I’m starting to have fun with the game’s many campy attempts to terrify me. The house is filled with stiff animatronics holding knives, and a lady with a skin mask and a duck puppet hums a huge drill in my hand. After she feeds another screaming Murkoff test subjected to the meat grinder, I step into red smears of cartilage on the floor. Cute.
Trials tutorial finished
The real trials are also exaggerated but lack tension. After completing the tutorial, a static television tells me that I am reborn. I head to the slumber room, a glorified pig pen with custom cells (for 100 in-game currency, which you earn every time you attempt a trial, even if you don’t complete it, you can adorn your walls with a The thin blue line attach). I head to the pharmacy, where other online gamers are congregating, only to learn that I don’t have the necessary level of therapy to interact with. Go figure.
From the Sleep Room, you can select thematic tests to perform alone or in a group. Since the trials only unlock after completing the one before it, my only option is “Kill the Snitch”, where my goal is to “Silence [a prisoner’s] lies” before he supposedly tells the cops about Murkoff’s barbarity. Unfortunately, the cops are weird too. As the trial loads, it shows me a fantasy cutscene where a police officer pleasures himself with a taser that flashes blue pins of electricity. I laugh.

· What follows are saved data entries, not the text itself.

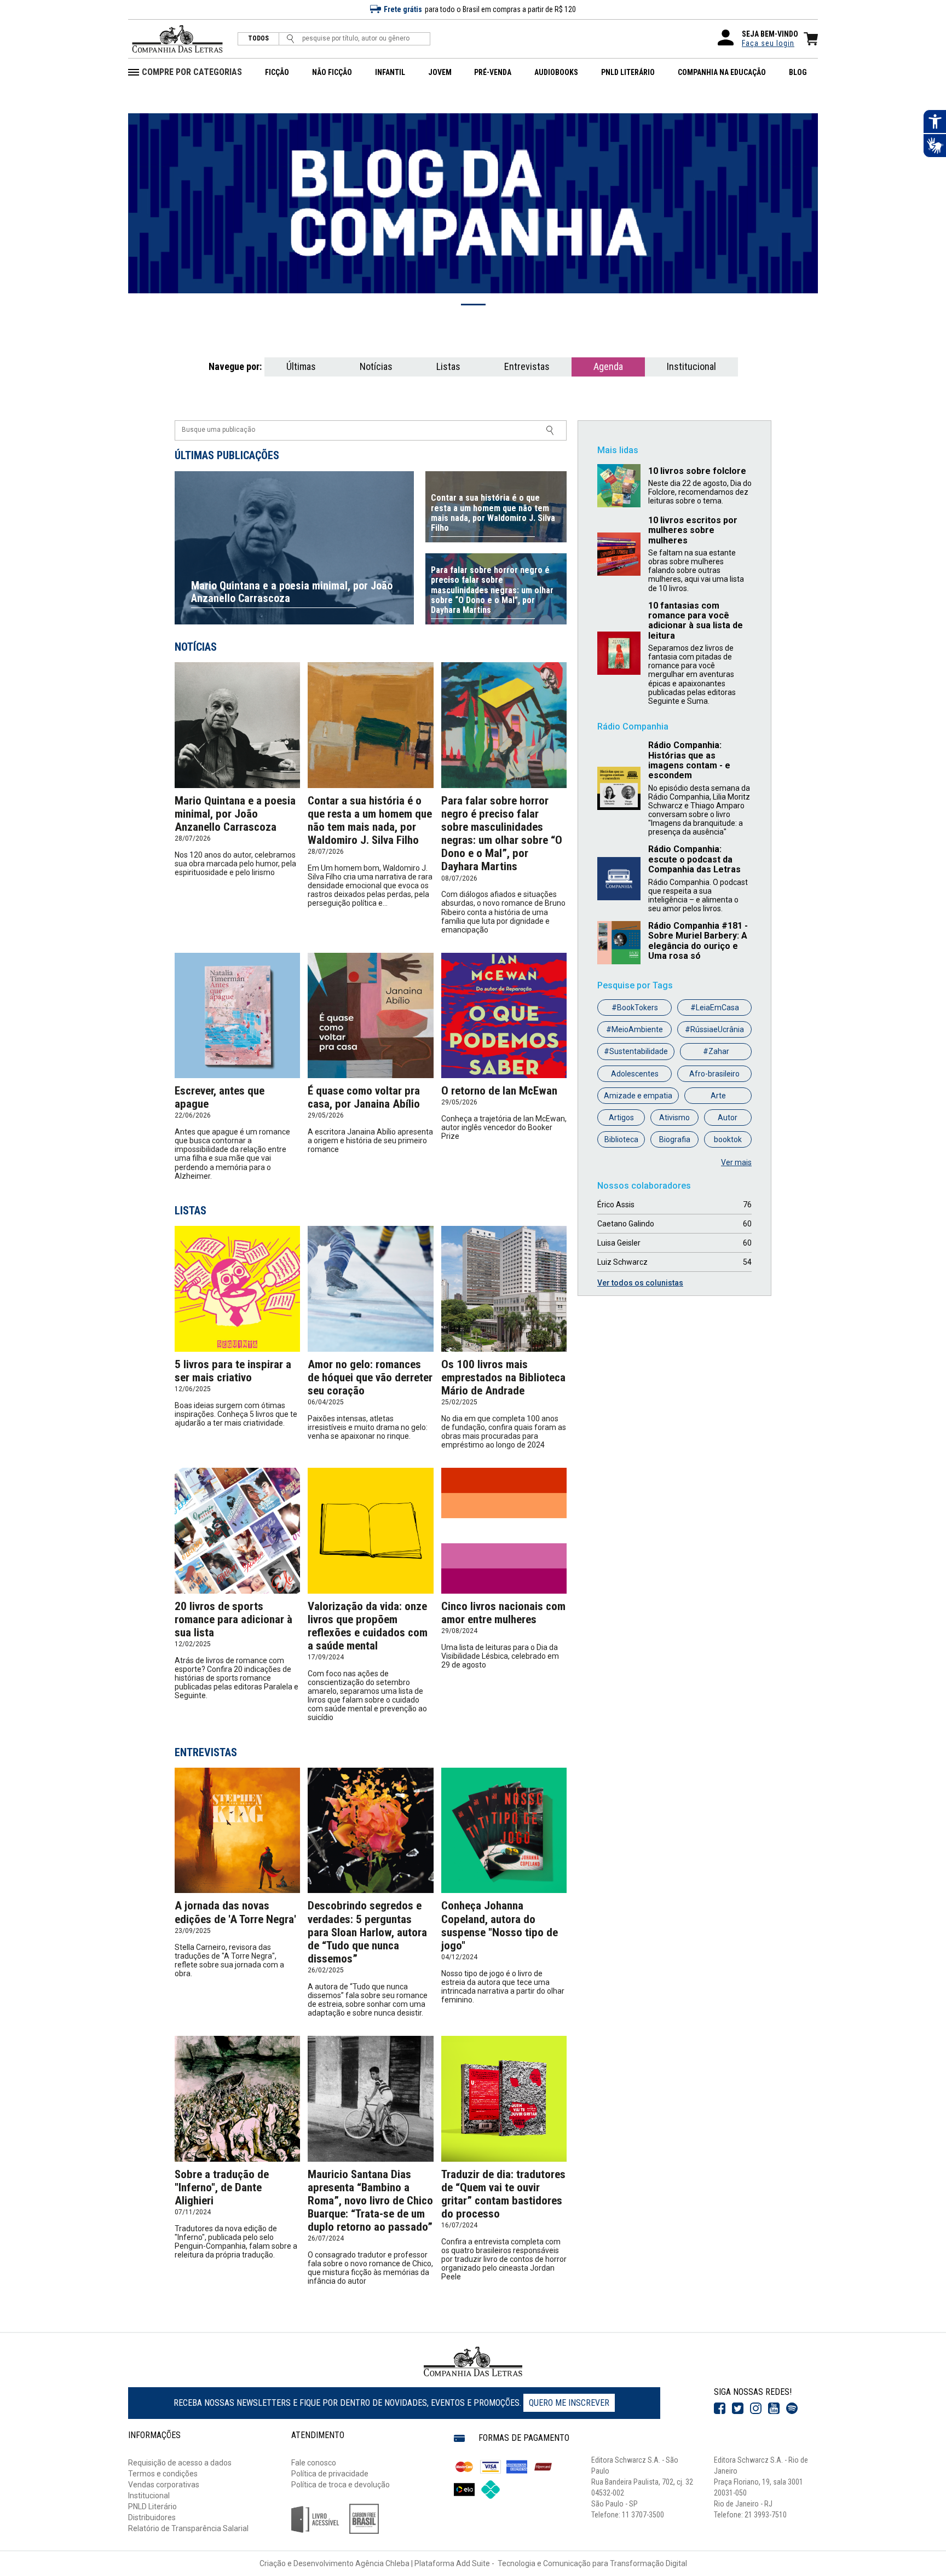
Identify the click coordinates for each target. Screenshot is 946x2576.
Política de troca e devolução (340, 2484)
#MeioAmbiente (634, 1029)
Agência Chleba (382, 2563)
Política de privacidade (329, 2473)
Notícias (376, 366)
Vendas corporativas (163, 2484)
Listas (448, 366)
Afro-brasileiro (714, 1073)
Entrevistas (527, 366)
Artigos (621, 1117)
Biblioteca (621, 1139)
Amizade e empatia (638, 1095)
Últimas (301, 366)
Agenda (608, 366)
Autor (727, 1117)
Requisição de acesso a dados (180, 2462)
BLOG (798, 72)
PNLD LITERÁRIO (628, 72)
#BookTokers (635, 1007)
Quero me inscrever (569, 2403)
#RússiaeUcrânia (714, 1029)
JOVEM (440, 72)
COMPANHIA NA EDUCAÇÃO (722, 72)
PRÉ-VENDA (492, 72)
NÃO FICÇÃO (332, 72)
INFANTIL (390, 72)
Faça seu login (768, 43)
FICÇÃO (277, 72)
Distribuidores (152, 2517)
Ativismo (674, 1117)
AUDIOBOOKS (556, 72)
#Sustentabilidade (636, 1051)
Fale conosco (313, 2462)
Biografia (674, 1139)
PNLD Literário (152, 2506)
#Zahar (716, 1051)
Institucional (691, 366)
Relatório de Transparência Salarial (188, 2528)
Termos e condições (163, 2473)
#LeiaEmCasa (714, 1007)
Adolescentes (635, 1073)
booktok (728, 1139)
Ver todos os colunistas (640, 1282)
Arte (718, 1095)
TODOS (258, 38)
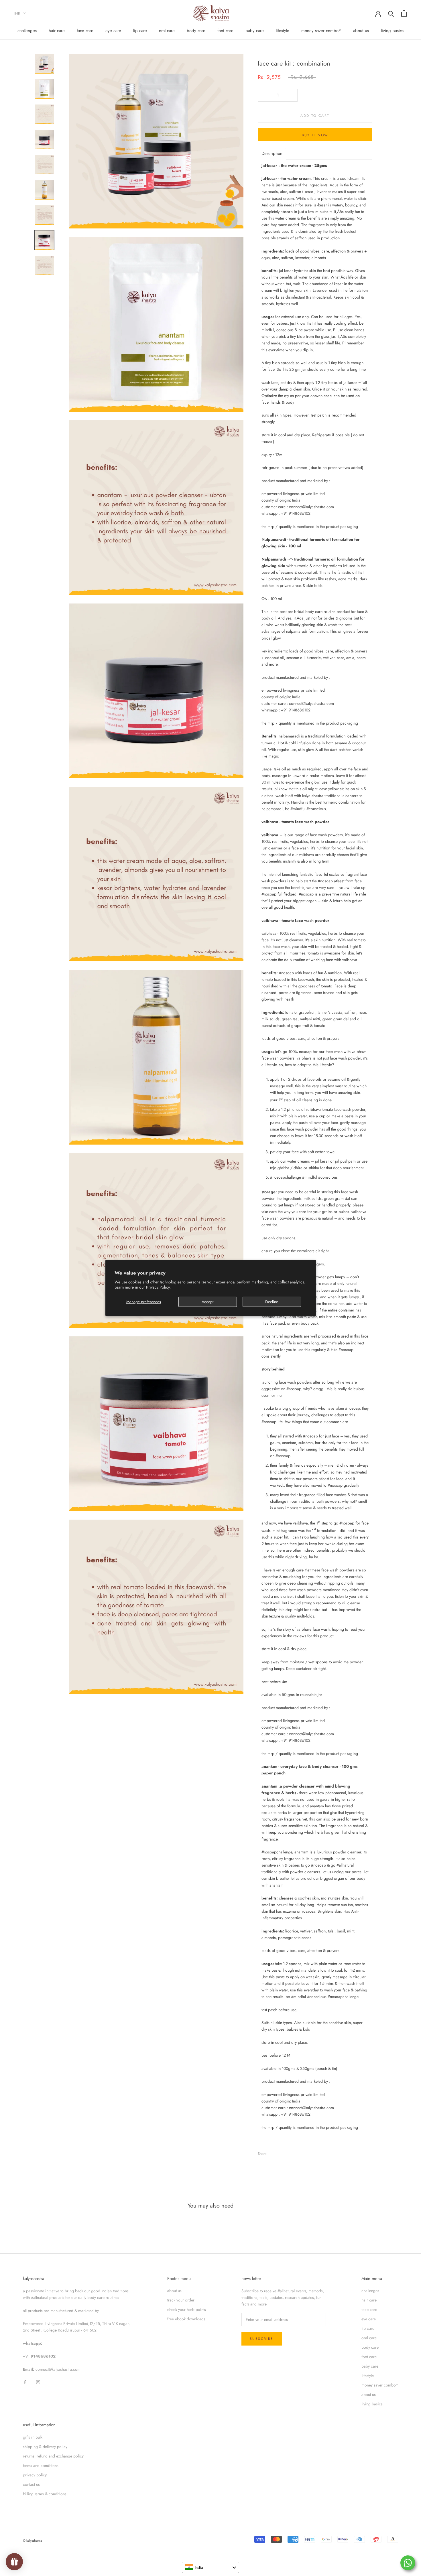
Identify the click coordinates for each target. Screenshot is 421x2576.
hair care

It sounds like something that might play on the concert screen during a Diplo set.

Once in the trial, I find myself immediately setting off flashing red mines that release mind-blowing gas and electricity traps, before running straight into the HIV-positive cop. Oops, none of that was there during the tutorial.
But because there is SO a lot to avoid, I don’t have enough time to be afraid. When I scream, it’s frustration, especially when the cop runs after me with his taser (“hope you washed that first”, I feel like telling him) and corners me despite me being crouched in the dark where the bad guys are I’m not supposed to see you. My stamina gives way easily, so I can’t run away either. Instead, I die too many times and get kicked out of the trial, earning $100 and an “F” grade.

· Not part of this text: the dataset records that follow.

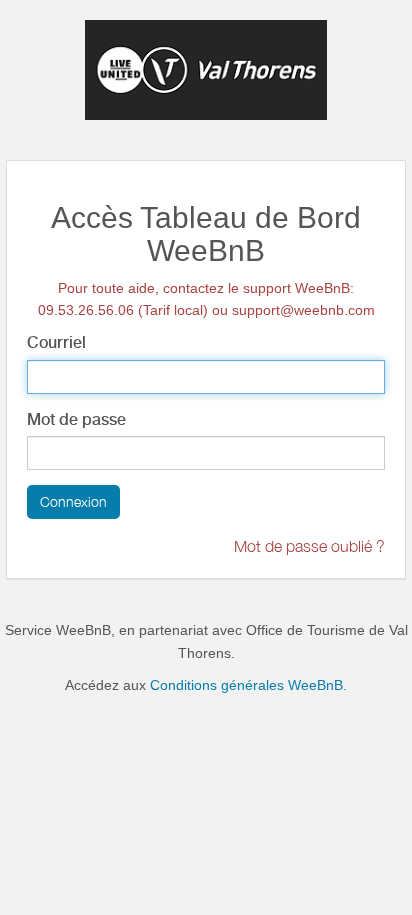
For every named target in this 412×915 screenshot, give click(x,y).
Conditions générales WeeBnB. (248, 685)
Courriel (56, 342)
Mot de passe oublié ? (309, 546)
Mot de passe (76, 419)
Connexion (73, 501)
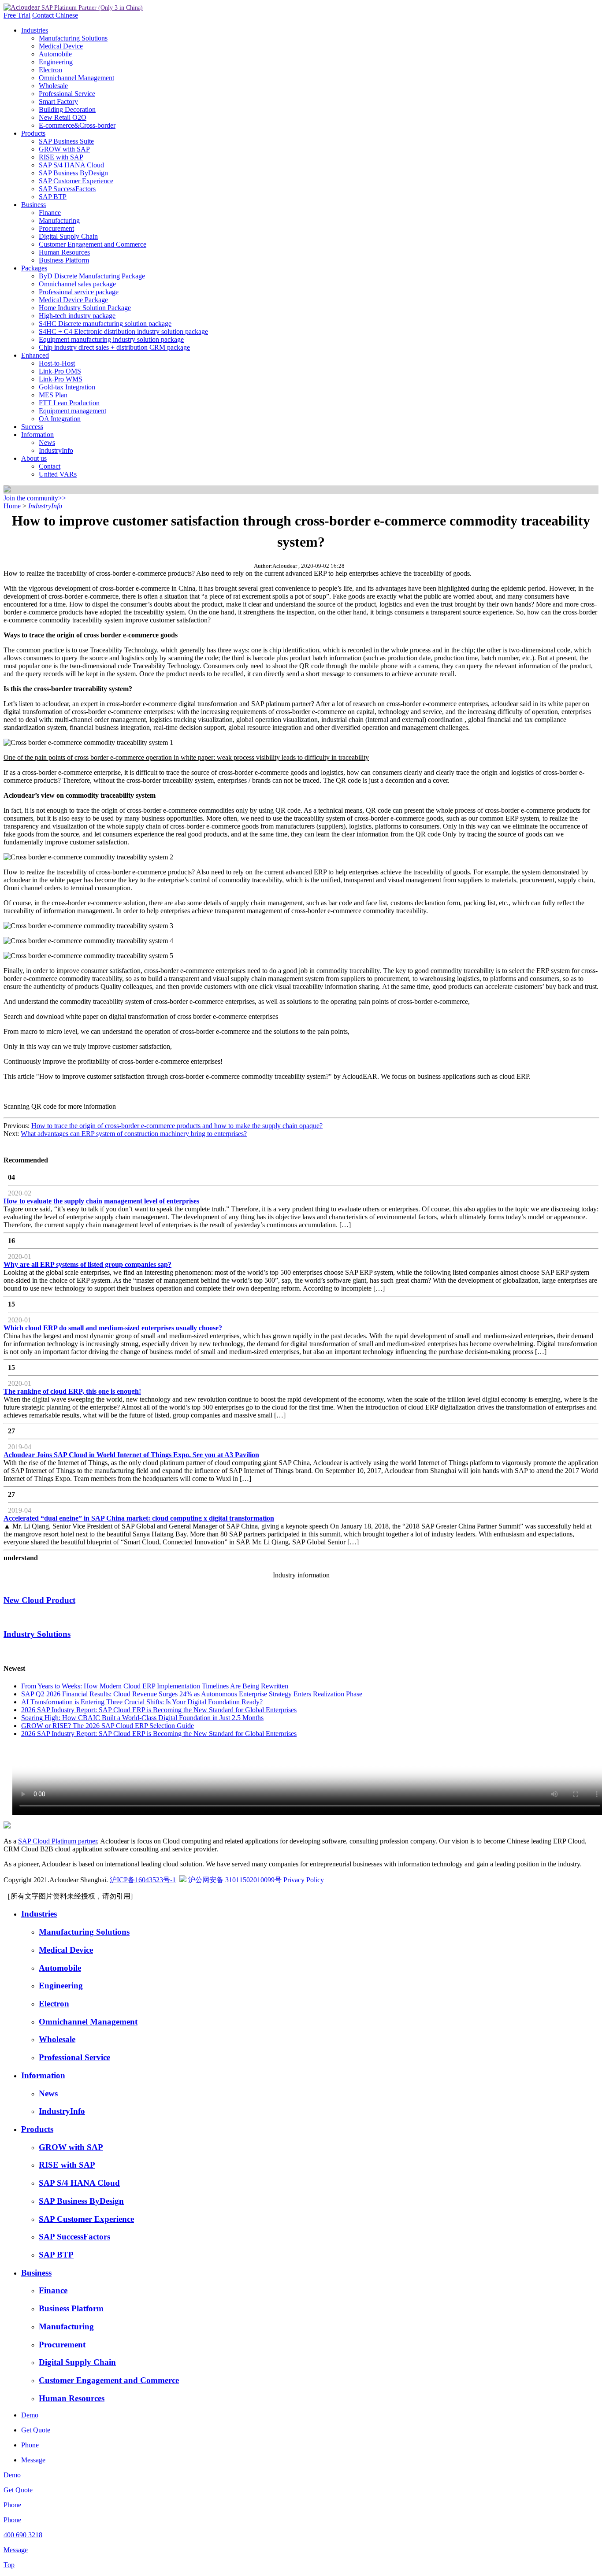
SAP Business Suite (66, 141)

“F”, “F”, “F”, reads a hallway lined with accusatory televisions. “You failed, because you are a failure,” a floating voice informs me.

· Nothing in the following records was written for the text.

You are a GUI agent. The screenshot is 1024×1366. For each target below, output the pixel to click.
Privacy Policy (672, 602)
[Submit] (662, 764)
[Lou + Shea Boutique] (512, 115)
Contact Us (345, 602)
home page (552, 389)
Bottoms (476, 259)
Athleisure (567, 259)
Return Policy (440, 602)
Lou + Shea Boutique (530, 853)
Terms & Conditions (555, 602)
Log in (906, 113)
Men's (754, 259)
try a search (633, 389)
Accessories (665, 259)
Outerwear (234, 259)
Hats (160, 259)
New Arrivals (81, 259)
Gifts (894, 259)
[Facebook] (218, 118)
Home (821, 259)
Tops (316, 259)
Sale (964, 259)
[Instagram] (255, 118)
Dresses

So I’m trying again with multiplayer, hoping maybe we could divide and conquer. But one of my teammates gives up immediately upon entering the room, and when a hellraiser spawn impales me unceremoniously (despite my fiery attempts to hide from him), I’m embarrassed when the game tells my only remaining teammate that I’m bleeding.
I’m being offered the chance to see the game from their first-person perspective. I make the switch and watch them approach me with a regenerating syringe. But then they hesitate and choose to quit the game instead. Oh okay. I’m going to fuck myself now.
Any kind of social commentary Trials maybe try (in life we constantly struggle, only to earn enough money to slap a The thin blue line displays on our cells) feels stifled by overworked level design and lackluster multiplayer. The game does not immediately encourage you to be a good partner. It’s too cynical and concerned to ask, “aren’t you so afraid? Is not it raw?”
Of course, yeah. It is. But its enemies are unfairly relentless, and the game is often visually overwhelming (especially since it has no accessibility settings to turn off flashing lights and migraine-inducing aberrations). But although it seems far from the horror of the first game, The last tests is at least entertaining in its absurdity. Of all the claims a horror game can make, this certainly isn’t the worst.